Text:
"""
The Company reserves the right to update or modify this Agreement at any time by publishing the revised version on the Website. Where the changes are material, the Company shall endeavour to provide at least 30 (thirty) days' prior notice to registered Customers via email. Continued use of the Software after the effective date of modifications constitutes acceptance of the revised Agreement. If a Customer does not agree to the modifications, their sole remedy is to cease using the Software and terminate the Agreement per Clause 12.
3. Licence Grant
Subject to the terms of this Agreement, the Company grants the Customer a limited, non-exclusive, non-transferable, non-sublicensable, revocable licence to access and use the Software solely for the Customer's internal business purposes.
This licence expressly excludes the right to:
• sell, resell, redistribute, or commercially exploit the Software or any part thereof;
• copy, adapt, decompile, reverse-engineer, disassemble, or attempt to derive the source code of the Software, except to the extent permitted by mandatory applicable law;
• create derivative works based on the Software;
• use the Software to develop a competing product or service;
• remove, alter, or obscure any proprietary notices, branding, or trademarks on the Software.
The Company reserves the right to decline any application to use the Software at its sole discretion, without liability.
"""
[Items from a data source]
"""
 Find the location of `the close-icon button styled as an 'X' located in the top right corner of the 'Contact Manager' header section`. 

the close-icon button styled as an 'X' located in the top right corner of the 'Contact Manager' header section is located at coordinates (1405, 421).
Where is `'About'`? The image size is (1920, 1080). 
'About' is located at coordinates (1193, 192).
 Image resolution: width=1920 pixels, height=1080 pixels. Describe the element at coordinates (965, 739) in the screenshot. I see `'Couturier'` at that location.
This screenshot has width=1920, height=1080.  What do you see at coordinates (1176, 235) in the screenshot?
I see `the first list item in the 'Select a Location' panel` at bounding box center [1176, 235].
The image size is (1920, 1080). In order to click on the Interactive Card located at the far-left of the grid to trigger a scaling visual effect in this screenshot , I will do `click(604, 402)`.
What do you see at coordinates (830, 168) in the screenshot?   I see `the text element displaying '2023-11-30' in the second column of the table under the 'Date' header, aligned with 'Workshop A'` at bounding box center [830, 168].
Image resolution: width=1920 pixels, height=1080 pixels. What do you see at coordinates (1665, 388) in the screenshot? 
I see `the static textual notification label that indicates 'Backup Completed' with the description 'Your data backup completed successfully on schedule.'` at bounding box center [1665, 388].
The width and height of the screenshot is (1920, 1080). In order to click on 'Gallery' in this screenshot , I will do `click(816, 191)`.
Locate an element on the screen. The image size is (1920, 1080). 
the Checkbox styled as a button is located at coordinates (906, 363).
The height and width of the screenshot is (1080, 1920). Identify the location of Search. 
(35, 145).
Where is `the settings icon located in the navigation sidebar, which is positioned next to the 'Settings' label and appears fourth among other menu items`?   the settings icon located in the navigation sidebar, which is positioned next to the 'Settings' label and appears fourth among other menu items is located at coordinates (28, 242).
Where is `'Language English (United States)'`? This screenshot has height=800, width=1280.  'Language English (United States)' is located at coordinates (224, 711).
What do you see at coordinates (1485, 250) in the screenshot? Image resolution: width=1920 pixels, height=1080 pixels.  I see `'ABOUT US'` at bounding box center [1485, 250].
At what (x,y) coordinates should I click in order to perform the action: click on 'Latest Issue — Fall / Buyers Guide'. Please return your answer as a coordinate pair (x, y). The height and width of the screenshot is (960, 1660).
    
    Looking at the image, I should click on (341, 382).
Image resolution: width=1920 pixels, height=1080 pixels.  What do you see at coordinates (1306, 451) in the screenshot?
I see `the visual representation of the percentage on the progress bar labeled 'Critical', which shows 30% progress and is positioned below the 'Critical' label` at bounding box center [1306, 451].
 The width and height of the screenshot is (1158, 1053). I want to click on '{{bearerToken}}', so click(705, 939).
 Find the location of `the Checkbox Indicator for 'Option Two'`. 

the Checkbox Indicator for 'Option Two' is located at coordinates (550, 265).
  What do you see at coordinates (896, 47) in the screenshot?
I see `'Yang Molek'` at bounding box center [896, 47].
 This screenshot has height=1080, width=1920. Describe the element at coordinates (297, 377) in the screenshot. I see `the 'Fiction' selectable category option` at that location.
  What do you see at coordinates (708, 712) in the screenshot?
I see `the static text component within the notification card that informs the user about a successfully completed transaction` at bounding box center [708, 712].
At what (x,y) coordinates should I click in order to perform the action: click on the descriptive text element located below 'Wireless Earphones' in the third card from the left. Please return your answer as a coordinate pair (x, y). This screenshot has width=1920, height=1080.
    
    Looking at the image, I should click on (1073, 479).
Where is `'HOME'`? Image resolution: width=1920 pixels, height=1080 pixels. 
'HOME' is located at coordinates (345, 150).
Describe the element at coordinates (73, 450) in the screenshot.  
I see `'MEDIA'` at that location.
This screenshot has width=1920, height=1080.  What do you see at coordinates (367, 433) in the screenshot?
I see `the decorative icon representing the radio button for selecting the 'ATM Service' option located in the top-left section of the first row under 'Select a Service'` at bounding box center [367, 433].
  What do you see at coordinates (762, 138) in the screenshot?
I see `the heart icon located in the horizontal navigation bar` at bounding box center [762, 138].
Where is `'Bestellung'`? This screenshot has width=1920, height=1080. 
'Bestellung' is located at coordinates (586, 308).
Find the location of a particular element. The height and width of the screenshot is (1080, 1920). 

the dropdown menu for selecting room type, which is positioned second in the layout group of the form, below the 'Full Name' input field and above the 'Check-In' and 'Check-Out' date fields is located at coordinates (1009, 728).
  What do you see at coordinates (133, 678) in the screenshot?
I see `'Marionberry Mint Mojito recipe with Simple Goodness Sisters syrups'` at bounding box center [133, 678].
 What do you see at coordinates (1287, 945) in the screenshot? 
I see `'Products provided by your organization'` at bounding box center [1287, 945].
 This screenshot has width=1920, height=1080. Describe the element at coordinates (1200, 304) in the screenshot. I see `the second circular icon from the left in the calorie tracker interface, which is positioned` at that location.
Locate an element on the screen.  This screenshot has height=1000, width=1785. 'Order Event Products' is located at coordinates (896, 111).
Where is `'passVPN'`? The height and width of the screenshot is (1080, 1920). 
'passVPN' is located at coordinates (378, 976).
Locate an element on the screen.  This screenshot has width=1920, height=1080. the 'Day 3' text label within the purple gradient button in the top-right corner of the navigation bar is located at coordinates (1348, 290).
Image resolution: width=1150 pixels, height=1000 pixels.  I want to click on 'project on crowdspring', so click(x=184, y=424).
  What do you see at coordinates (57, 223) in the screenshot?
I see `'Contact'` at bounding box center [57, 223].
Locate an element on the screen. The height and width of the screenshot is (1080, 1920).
"""
Actions to take:
1. Answer these questions from the agreement text:
(a) How many days' prior notice does the Company try to give registered Customers before material changes?
(b) For what purposes may the Customer use the Software under the licence?
(c) What may the Company decline at its sole discretion?
2. Please write out the stretch of the agreement text from "3. Licence Grant" through "discretion, without liability.".

Answers per task:
1.
(a) At least 30 (thirty) days, by email.
(b) Solely for the Customer's internal business purposes.
(c) Any application to use the Software.

2.
3. Licence Grant
Subject to the terms of this Agreement, the Company grants the Customer a limited, non-exclusive, non-transferable, non-sublicensable, revocable licence to access and use the Software solely for the Customer's internal business purposes.
This licence expressly excludes the right to:
• sell, resell, redistribute, or commercially exploit the Software or any part thereof;
• copy, adapt, decompile, reverse-engineer, disassemble, or attempt to derive the source code of the Software, except to the extent permitted by mandatory applicable law;
• create derivative works based on the Software;
• use the Software to develop a competing product or service;
• remove, alter, or obscure any proprietary notices, branding, or trademarks on the Software.
The Company reserves the right to decline any application to use the Software at its sole discretion, without liability.